A well-known stock market saying advises investors to sell stocks in May and return to the stock market in September – almost in time for the autumn rally.
This rule has lost some of its significance today.
But the chances for a golden autumn for stocks are good.
Many large investor groups have ventured back into the stock markets after “Black Monday” at the beginning of August and ensured a V-shaped recovery.
The general risk factors – economic situation, geopolitics, US election – are known and cause less uncertainty.
The fact that the outlook of the largest US chip developer has not exceeded the high expectations as it did recently, despite the “wow” factor, merely creates a pothole on the well-paved US stock highway.
However, if interest rate expectations turn out to be too euphoric, higher volatility can be expected again.
In general, however, the fading fear of interest rates is reflected in the volume of securities loans on the New York Stock Exchange, which continues to rise and contributes to the stabilization of stocks.
Sentiment and chart technique DAX – What comes after the all-time high?

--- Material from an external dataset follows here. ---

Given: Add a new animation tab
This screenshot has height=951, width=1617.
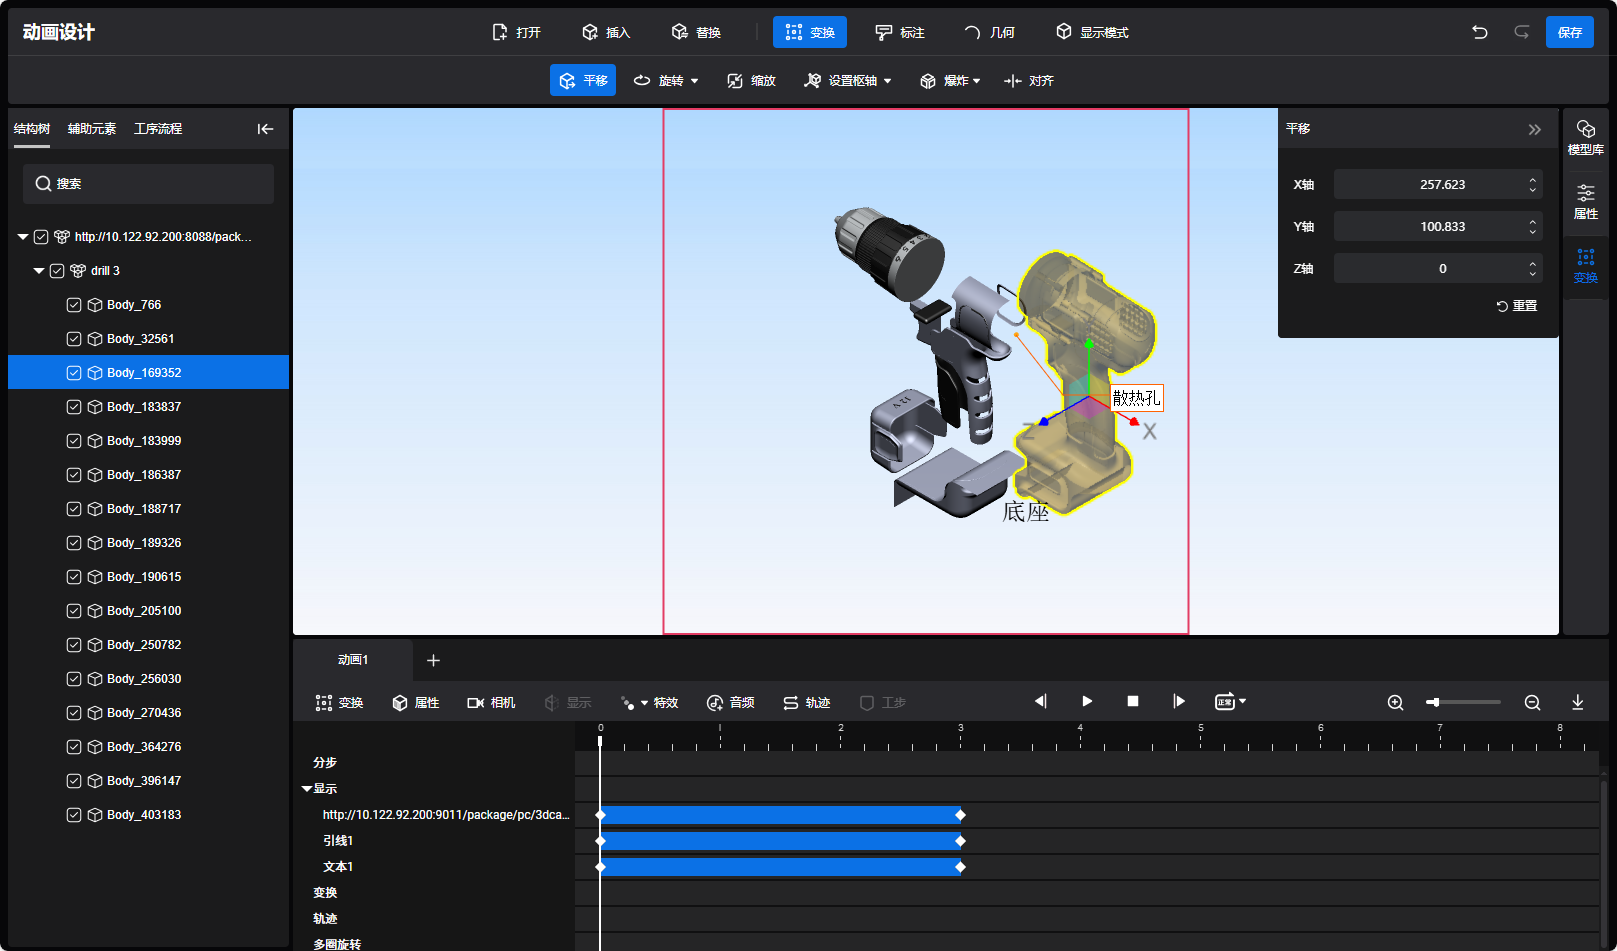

FOMO (“Fear of Missing Out”) is spreading among investors. They are abandoning their defensive stance for fear of missing out on the rally.
In doing so, they are reducing their hedges on the futures markets against falling prices.
Further setbacks would catch optimistic investors off guard and could cause sudden price declines.
However, as has been the case recently, this “air hole” would be quickly cleared.
The significant preponderance of optimists among retail investors on the US stock market serves as a contraindication, warning investors to be cautious about temporary countermovements.
If the DAX continues its upward movement, it will encounter resistance at 18,893, 19,000 and 19,125 points.
In case of a correction, support lies at 18,856, 18,779, 18,680 and 18,662 points.